§ What you should do:
Scale the lines between the line holding "Where should I click to: Click the plus" and the line holding "Toggle new interface", inclusive, writing them all out again with their requests. Multiply every click coordinate in the answers by 1.65 and round each result to a whole number, rounding halves up.
Start of Supplied records
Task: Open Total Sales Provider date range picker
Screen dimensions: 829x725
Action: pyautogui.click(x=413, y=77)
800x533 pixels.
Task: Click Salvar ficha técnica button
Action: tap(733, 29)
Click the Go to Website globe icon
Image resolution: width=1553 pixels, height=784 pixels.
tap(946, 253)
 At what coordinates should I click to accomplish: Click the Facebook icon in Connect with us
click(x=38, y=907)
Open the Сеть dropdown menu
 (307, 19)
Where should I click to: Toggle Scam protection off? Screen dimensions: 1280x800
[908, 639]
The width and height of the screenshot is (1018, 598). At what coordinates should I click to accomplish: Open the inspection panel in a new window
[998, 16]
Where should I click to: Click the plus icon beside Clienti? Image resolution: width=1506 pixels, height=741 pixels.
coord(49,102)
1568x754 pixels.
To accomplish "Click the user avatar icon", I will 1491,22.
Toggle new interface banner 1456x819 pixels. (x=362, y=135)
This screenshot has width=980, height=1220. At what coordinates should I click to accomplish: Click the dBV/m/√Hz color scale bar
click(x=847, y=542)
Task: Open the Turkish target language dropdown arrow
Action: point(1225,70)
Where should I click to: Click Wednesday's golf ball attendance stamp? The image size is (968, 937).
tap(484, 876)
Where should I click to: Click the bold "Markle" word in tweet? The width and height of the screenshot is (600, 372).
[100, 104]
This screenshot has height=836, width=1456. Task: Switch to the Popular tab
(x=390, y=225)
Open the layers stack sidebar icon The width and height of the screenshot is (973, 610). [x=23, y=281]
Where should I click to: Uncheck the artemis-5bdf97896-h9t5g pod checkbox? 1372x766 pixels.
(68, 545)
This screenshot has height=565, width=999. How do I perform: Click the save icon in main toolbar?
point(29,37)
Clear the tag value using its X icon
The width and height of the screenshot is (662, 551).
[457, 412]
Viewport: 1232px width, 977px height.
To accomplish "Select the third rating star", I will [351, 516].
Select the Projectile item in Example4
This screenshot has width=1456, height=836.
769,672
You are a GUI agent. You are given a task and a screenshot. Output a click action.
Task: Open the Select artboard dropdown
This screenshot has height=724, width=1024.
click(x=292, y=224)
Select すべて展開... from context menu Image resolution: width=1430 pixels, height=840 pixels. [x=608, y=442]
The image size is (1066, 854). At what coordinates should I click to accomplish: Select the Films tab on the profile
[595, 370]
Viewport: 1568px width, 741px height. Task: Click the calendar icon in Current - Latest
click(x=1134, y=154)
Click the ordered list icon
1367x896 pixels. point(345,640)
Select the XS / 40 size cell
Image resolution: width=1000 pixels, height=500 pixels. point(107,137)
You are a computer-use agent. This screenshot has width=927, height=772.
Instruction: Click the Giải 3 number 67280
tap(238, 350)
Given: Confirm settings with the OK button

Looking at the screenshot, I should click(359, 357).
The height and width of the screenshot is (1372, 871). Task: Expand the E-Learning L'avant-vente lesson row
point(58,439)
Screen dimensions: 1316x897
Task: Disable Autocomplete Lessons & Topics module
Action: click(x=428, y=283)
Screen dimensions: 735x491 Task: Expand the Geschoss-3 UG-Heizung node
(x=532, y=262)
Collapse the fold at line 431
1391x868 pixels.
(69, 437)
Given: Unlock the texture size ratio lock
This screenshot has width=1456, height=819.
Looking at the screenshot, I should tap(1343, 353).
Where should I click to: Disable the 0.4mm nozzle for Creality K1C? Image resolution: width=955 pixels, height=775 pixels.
End of Supplied records
§ Response to the task:
Where should I click to: Click the plus icon beside Clienti? Image resolution: width=1506 pixels, height=741 pixels.
coord(81,168)
1568x754 pixels.
To accomplish "Click the user avatar icon", I will 2460,36.
Toggle new interface banner 1456x819 pixels. (x=597, y=223)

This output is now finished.